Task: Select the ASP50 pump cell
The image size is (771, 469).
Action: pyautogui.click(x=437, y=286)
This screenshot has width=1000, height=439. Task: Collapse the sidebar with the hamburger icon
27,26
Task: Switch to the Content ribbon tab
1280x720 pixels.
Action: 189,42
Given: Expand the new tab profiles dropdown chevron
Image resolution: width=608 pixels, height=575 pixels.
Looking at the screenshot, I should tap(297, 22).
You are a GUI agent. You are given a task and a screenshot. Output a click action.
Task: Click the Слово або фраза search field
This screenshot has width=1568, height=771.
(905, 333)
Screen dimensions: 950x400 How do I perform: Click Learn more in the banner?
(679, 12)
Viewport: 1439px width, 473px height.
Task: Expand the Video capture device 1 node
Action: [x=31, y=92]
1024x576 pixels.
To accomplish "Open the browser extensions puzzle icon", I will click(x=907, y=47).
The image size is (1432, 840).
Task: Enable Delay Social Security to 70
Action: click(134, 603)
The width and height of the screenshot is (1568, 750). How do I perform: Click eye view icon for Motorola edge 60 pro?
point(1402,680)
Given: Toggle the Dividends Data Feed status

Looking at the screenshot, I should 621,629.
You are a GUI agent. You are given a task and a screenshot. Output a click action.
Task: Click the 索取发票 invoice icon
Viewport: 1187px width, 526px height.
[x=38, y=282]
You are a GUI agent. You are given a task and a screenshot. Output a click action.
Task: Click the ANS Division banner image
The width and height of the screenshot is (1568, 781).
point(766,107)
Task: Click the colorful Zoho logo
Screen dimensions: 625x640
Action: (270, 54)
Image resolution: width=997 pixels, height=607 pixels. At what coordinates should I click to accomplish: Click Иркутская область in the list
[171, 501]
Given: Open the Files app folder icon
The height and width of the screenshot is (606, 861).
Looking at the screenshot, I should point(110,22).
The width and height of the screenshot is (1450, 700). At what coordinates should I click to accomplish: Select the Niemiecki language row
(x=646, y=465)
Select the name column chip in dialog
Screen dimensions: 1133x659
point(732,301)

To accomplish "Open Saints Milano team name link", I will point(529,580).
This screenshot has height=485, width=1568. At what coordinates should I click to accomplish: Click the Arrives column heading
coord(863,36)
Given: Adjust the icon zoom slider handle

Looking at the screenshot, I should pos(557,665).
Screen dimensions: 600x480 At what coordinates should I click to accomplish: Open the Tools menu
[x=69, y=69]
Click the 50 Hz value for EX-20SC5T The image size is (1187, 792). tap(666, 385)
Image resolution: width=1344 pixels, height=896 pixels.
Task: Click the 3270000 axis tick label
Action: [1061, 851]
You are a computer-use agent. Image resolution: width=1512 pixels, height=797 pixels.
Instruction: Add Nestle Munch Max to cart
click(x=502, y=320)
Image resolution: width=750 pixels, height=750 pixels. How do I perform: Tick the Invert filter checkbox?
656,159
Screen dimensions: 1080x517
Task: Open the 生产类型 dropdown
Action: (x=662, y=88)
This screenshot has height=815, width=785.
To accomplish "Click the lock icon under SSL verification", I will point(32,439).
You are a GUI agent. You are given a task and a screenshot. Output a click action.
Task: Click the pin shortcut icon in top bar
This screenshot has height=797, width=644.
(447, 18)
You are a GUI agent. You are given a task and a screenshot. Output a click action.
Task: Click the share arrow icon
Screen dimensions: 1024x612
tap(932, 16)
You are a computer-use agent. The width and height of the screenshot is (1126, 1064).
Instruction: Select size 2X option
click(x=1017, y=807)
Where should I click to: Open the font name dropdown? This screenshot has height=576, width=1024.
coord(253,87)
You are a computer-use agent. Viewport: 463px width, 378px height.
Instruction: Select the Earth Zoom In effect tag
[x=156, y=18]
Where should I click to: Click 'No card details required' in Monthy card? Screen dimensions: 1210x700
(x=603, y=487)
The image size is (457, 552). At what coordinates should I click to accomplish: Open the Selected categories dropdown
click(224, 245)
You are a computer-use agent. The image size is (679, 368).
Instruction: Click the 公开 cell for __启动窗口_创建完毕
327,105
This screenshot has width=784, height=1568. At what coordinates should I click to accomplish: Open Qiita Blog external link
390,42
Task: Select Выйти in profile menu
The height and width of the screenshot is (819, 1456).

+--

(REQUIRED WORK): Write out the listing above again, line for line, with no changes.

(RESPONSE TO THE EXERCISE):
Task: Select the ASP50 pump cell
The image size is (771, 469).
Action: pyautogui.click(x=437, y=286)
This screenshot has width=1000, height=439. Task: Collapse the sidebar with the hamburger icon
27,26
Task: Switch to the Content ribbon tab
1280x720 pixels.
Action: 189,42
Given: Expand the new tab profiles dropdown chevron
Image resolution: width=608 pixels, height=575 pixels.
Looking at the screenshot, I should tap(297, 22).
You are a GUI agent. You are given a task and a screenshot. Output a click action.
Task: Click the Слово або фраза search field
This screenshot has width=1568, height=771.
(905, 333)
Screen dimensions: 950x400 How do I perform: Click Learn more in the banner?
(679, 12)
Viewport: 1439px width, 473px height.
Task: Expand the Video capture device 1 node
Action: [x=31, y=92]
1024x576 pixels.
To accomplish "Open the browser extensions puzzle icon", I will click(x=907, y=47).
The image size is (1432, 840).
Task: Enable Delay Social Security to 70
Action: click(134, 603)
The width and height of the screenshot is (1568, 750). How do I perform: Click eye view icon for Motorola edge 60 pro?
point(1402,680)
Given: Toggle the Dividends Data Feed status

Looking at the screenshot, I should 621,629.
You are a GUI agent. You are given a task and a screenshot. Output a click action.
Task: Click the 索取发票 invoice icon
Viewport: 1187px width, 526px height.
[x=38, y=282]
You are a GUI agent. You are given a task and a screenshot. Output a click action.
Task: Click the ANS Division banner image
The width and height of the screenshot is (1568, 781).
point(766,107)
Task: Click the colorful Zoho logo
Screen dimensions: 625x640
Action: (270, 54)
Image resolution: width=997 pixels, height=607 pixels. At what coordinates should I click to accomplish: Click Иркутская область in the list
[171, 501]
Given: Open the Files app folder icon
The height and width of the screenshot is (606, 861).
Looking at the screenshot, I should point(110,22).
The width and height of the screenshot is (1450, 700). At what coordinates should I click to accomplish: Select the Niemiecki language row
(x=646, y=465)
Select the name column chip in dialog
Screen dimensions: 1133x659
point(732,301)

To accomplish "Open Saints Milano team name link", I will point(529,580).
This screenshot has height=485, width=1568. At what coordinates should I click to accomplish: Click the Arrives column heading
coord(863,36)
Given: Adjust the icon zoom slider handle

Looking at the screenshot, I should pos(557,665).
Screen dimensions: 600x480 At what coordinates should I click to accomplish: Open the Tools menu
[x=69, y=69]
Click the 50 Hz value for EX-20SC5T The image size is (1187, 792). tap(666, 385)
Image resolution: width=1344 pixels, height=896 pixels.
Task: Click the 3270000 axis tick label
Action: [1061, 851]
You are a computer-use agent. Image resolution: width=1512 pixels, height=797 pixels.
Instruction: Add Nestle Munch Max to cart
click(x=502, y=320)
Image resolution: width=750 pixels, height=750 pixels. How do I perform: Tick the Invert filter checkbox?
656,159
Screen dimensions: 1080x517
Task: Open the 生产类型 dropdown
Action: (x=662, y=88)
This screenshot has height=815, width=785.
To accomplish "Click the lock icon under SSL verification", I will point(32,439).
You are a GUI agent. You are given a task and a screenshot. Output a click action.
Task: Click the pin shortcut icon in top bar
This screenshot has height=797, width=644.
(447, 18)
You are a GUI agent. You are given a task and a screenshot. Output a click action.
Task: Click the share arrow icon
Screen dimensions: 1024x612
tap(932, 16)
You are a computer-use agent. The width and height of the screenshot is (1126, 1064).
Instruction: Select size 2X option
click(x=1017, y=807)
Where should I click to: Open the font name dropdown? This screenshot has height=576, width=1024.
coord(253,87)
You are a computer-use agent. Viewport: 463px width, 378px height.
Instruction: Select the Earth Zoom In effect tag
[x=156, y=18]
Where should I click to: Click 'No card details required' in Monthy card? Screen dimensions: 1210x700
(x=603, y=487)
The image size is (457, 552). At what coordinates should I click to accomplish: Open the Selected categories dropdown
click(224, 245)
You are a computer-use agent. The image size is (679, 368).
Instruction: Click the 公开 cell for __启动窗口_创建完毕
327,105
This screenshot has width=784, height=1568. At what coordinates should I click to accomplish: Open Qiita Blog external link
390,42
Task: Select Выйти in profile menu
The height and width of the screenshot is (819, 1456).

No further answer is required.